Kebenaran adalah gemboran semua orang, tetapi urusan sedikit orang (Berkeley)
Yang
memalukan bukanlah ketidaktahuan, melainkan ketidak mauan untuk belajar (Platon)
Rasio adalah
budak nafsu (Hume)
1.
Riwayat Hidup Immanuel Kant
(1724-1804)
Immanuel Kant hidup saat pencerahan mencapai puncak di Jerman. Dalam kehidupan pribadinya dia seorang yang
sangat tertib dan hidup membujang seumur hidup. Sepanjang hidupnya tinggal
dengan bersahaja di kota Koenigsberg di Prusia Timur dalam sebuah keluarga yang
sangat di pengaruhi oleh pietisme. Filsafatnya merupakan sintesis kritis atas
dua kecenderungan pokok yang sudah ada sebelum pencerahan, rasionalisme, dan
empirisme---Proses penalaran sekaligus proses observasi dalam “fisika”---yaitu
sebuah sistem pengetahuan baru yang teruji, bukan hanya karena sesuai dengan
kenyataan dan memenuhi asas penalaran, melainkan juga berdaya guna bagi
kesejahteraan manusia. Dengan sintesis
ini, Kant menghasilkan sebuah cara berfilsafat yang baru yang menjadi pijakan
dalam sejarah selanjutnya.
Semangat intelektual Jerman saat
itu menilai bahwa orang yang beradab sebagai seorang yang berpendidikan tinggi,
bebas dari prasangka-prasangka sempit, mendukung kemajuan seni dan ilmu
pengetahuan, menghayati hidup yang tertib dan harmonis.

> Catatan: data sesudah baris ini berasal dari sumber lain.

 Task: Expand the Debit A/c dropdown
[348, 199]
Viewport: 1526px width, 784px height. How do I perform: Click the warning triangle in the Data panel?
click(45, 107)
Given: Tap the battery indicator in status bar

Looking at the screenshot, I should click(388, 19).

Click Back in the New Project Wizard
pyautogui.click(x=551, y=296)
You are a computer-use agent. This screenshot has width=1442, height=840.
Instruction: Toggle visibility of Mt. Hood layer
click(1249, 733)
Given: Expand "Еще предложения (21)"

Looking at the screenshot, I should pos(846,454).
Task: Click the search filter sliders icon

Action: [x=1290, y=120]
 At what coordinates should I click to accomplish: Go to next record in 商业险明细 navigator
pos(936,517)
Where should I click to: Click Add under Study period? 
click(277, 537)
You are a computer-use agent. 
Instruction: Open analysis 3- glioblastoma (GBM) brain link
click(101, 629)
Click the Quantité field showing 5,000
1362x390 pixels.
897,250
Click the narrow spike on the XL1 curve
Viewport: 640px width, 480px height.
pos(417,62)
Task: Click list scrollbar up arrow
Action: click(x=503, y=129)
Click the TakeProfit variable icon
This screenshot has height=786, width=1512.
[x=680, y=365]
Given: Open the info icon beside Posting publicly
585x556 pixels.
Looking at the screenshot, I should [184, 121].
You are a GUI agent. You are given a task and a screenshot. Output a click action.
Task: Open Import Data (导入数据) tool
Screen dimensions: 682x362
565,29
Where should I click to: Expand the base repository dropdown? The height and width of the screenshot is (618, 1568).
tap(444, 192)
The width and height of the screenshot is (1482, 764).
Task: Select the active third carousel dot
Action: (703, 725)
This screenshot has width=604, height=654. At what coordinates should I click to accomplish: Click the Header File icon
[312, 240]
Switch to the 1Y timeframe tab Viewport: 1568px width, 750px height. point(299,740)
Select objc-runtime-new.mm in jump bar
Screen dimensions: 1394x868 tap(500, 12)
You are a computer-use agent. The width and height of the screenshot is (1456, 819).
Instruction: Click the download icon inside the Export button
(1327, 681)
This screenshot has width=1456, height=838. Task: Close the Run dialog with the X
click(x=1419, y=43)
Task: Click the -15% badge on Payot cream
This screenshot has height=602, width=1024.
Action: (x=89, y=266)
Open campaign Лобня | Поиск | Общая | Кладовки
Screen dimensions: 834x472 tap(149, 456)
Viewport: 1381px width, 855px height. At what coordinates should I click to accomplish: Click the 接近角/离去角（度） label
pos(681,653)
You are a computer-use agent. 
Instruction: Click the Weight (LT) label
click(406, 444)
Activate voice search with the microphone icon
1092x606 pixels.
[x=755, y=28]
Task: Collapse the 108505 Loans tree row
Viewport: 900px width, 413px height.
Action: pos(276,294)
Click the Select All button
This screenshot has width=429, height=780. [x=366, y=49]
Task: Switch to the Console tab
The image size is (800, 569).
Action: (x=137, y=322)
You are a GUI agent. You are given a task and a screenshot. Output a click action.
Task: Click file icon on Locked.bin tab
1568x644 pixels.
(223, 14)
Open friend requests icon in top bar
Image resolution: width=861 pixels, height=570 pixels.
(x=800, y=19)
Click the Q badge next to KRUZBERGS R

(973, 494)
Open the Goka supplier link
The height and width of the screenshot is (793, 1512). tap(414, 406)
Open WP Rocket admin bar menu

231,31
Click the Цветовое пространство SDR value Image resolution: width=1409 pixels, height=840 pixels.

Bahkan para cendekiawan
Jerman sangat berambisi untuk menyumbangkan sebuah sistem pemikiran yang
merupakan sintesis universalitis atas berbagai kecenderungan yang bertentangan
di abad-abad sebelumnya yang dinilai picik. Semangat jaman ini sedikit banyak
tercermin dalam filsafat Kant.
Sewaktu studi di kota
Koenigsberg, Kant mempelajari hampir semua mata kuliah dan mendapat pengaruh rasionalisme Wolf
melalui dosennya martin Knutzen. Kant
mempelajari fisika Newton dan sistem-sistem metafisika dan logika. Masa kerja sebagai Privaddozen (dosen lepas)antara tahun 1755-1770 dikenal sebagai “periode pra-kritisnya”-nya. Pada periode ini Kant menjadi seorang dosen
yang sangat luar biasa dalam penguasaannya atas hampir semua ilmu waktu. Periode
saat Kant mengembangkan sistemnya sendiri, dalam Krtitik der reinen Vernunt (Kritik atas rasio Murni), disebut
“periode kritis” berlangsung setelah tahun tujuh puluan. Pada tanggal 12
Februari 1804, Kant meninggal dunia dalam usia delapan puluh tahun.
2.
Proyek Filosofis Kant
Pemikran Kant pada periode
kritis, ditujukan untuk menjawab tiga pertanyaan dasariah, yakni: (1) Apa yang
dapat saya ketahui? (2) Apa yang seharusnya saya lakukan? dan (3) Apa yang bisa
saya harapkan? Pertanyaan pertama di jawab dalam Kriitik der reinen Vernunt, yang kedua dalam kritik der praktischen Vernunt, dan yang ketiga dalam Kritik der Urteilkraf. Melalui karya tersebut Kant bermaksud ‘memeriksa kesahihan‘ secara
kritis, tidak terutama dengan pengujian empirik, melainkan dengan asas-asas a
priori dalam diri subjek. Karena itu filsafatnya disebut ‘trasendentalisme’, sebab dia mau menemukan asas-asas a priori dalam
rasio kita yang berkaitan dengan objek-objek dunia luar, yakni apa yang di
sebutnya die Bedingung der Moeglichkeit
(syarat-syarat kemungkinan) dari pengetahuan kita. Sebuah penelitian di sebut
“trasendental” kalau memusatkan diri pada kondisi-kondisi yang murni dalam diri
subjek pengetahuan. Kant membuat sintesis antara empirisme yang mementingkan
pengetahuan a posteriori dengan rasionlisme yang mementingkan pengetahuan a priori. Dalam filsafat Kant,
pengetahuan di jelaskan sebagai hasil sintesis antara unsur-unsur a priori dan a posteriori.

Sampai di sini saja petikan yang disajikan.